## Text segment:
Douglass University was named after Frederick Douglass, and was founded by Benjamin F. Bowles for African American students in the fall of 1926. It was temporarily located at 4346 Enright Avenue but moved months later to 2803 Pine Street, St, Louis. Attorney Freeman L. Martin served as the first vice chairman and dean of the law school. The first classes were held in January 1927, and focused exclusively on law, serving only 8 students.

At the time of the university’s founding, no other college in St. Louis County admitted black students. The first university in the state of Missouri allowing black students to attend was Lincoln University (founded in 1866), which was followed by Douglass University. It was also only one of two schools in the United States offering full law degrees to black students. None of the 24 faculty received wages when the university opened. The faculty of the school was mostly made up of teachers from the local public school system. In 1928, the second year of operation, the university added departments in theology, business, and music and had increased enrollment to 37 students. The college was later moved to 4300 West Belle Place, St. Louis.

Bowles had led the school until his health declined in the late 1920s. In 1934, Herman Dreer re-opened Douglass University in a temporary location at 1042 Grand Blvd. and moved a year later to 3626 Finney Avenue, St. Louis. By 1937, the university had 54 enrolled students. It was the Great Depression and the school struggled with their financial situation. By June 1942, the school had closed. In 1943, Dreer re-opened Douglass University again.

## Data records:
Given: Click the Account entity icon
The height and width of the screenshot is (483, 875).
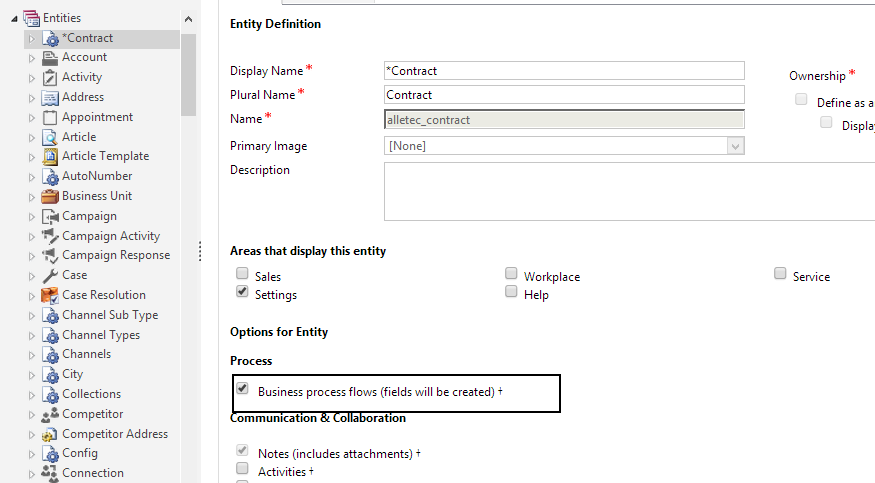Looking at the screenshot, I should point(51,58).
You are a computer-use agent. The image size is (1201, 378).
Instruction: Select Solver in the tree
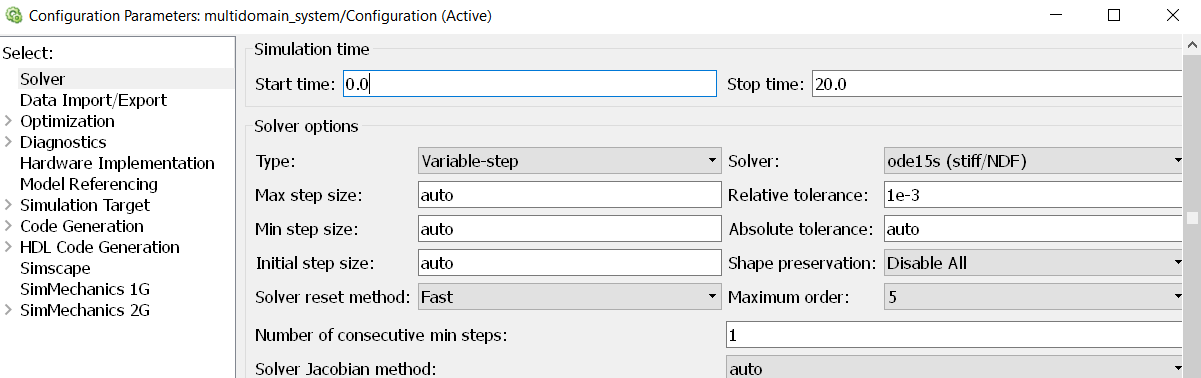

## Set exercise:
Can you copy out the part of the Douglass University passage above that begins at the words "At the time" and stops after "Place, St. Louis.", keeping every word unchanged?

## Solution to this task:
At the time of the university’s founding, no other college in St. Louis County admitted black students. The first university in the state of Missouri allowing black students to attend was Lincoln University (founded in 1866), which was followed by Douglass University. It was also only one of two schools in the United States offering full law degrees to black students. None of the 24 faculty received wages when the university opened. The faculty of the school was mostly made up of teachers from the local public school system. In 1928, the second year of operation, the university added departments in theology, business, and music and had increased enrollment to 37 students. The college was later moved to 4300 West Belle Place, St. Louis.